双極性障害は、重篤な精神疾患であり、その負担の一部は生涯にわたる精神疾患の併存と関連しており、診断、治療、予後にも影響を及ぼす。ブラジル・Universidade Federal da BahiaのGabriela Leda-Rego氏らは、双極性障害患者の精神疾患生涯有病率を明らかにするため、システマティックレビューおよびメタ解析を実施した。Psychiatry Research誌2024年7月号の報告。
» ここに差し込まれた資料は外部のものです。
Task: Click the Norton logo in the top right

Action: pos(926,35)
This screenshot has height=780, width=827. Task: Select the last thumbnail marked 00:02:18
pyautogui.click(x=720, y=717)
1993〜2022年に公表された関連論文をMedline/PubMed、Embase、Cochrane Library(Central)、PsycINFO、Scopus、Web of Science、および言語制限なしの手動で検索し、メタ解析を実施した。最初に特定された1万2,698件のうち、最終的に適格基準を満たした114件を選択した。双極性障害患者における精神疾患に関する2つのメタ解析(有病率、リスク比)を実施し、その後、単変量分析で有意であると特定されたモデレーターについて多変量メタ回帰モデルを用いて、モデレーター効果の包括的な調査を行った。
主な結果は以下のとおり。
・1つ以上の精神疾患の併存率は、全体で38.91%(95%信頼区間:35.24〜42.70)であり、主な精神疾患は、不安(40.4%[34.97〜46.06])、物質使用障害(30.7%[23.73〜38.73])、ADHD(18.6%[10.66〜30.33])、破壊的衝動制御および行動障害(15.0%[6.21〜31.84])であった。
・個々の患者の有病率と関連性の高い因子は、国連人間開発の人間開発指数(HDI)、女性、年齢、自殺企図、発症年齢であった。
著者らは、「双極性障害患者における精神疾患併発率は、研究間で大きな異質性が認められるものの、一般集団と比較し著しく高いことが明らかになったことから、包括的なメンタルヘルスの評価や個別化された定期的なスクリーニングの重要性が示唆された。さらに、双極性障害患者を支援する環境を作り、より良い治療条件や持続的な支援を確保するために公共政策の強化も急務である」としている。